In your case though, I think you might want to just plot balances vs depth, and omit the depth^2 term in the plot, as otherwise, you'd see the linear fit of the model, but not the quadratic relationship you are looking for.

Hope that helps, cheers and so long Lucas

blancobercial commented 4 months ago

Hi Lucas

Back from sea, trying to catch up with life.

I will go now into this thread. I will ask the server people to update the package (we use the ASU server for all this work!).

More soon!

Leo

lczech commented 4 months ago

Okay, sounds good! It's currently only on the dev branch, and not yet a release version. Let me know how things go :-)

lczech commented 3 weeks ago

Hi @blancobercial,

I've just relased gappa v0.8.5, in order for the new Kendall's Tau variant to finally be in a release version as well. Nothing else changed, but thought I'd let you know.

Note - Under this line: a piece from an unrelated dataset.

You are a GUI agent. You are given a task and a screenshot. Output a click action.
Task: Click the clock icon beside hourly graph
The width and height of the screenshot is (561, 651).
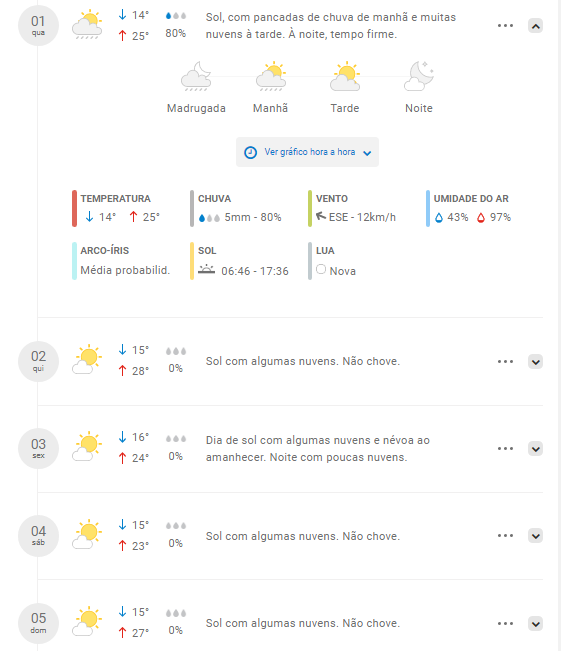[250, 152]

I'll close the issue for now then, but if you have any more questions or suggestions, feel free to re-open or start a new one!

Cheers Lucas

blancobercial commented 3 weeks ago

Hello Lucas

THANK YOU! We are actually working on the data, and polishing some of the analyses. We have a very intense year of field sampling and laboratory work, so we cannot work on it continuously, but it is moving forward!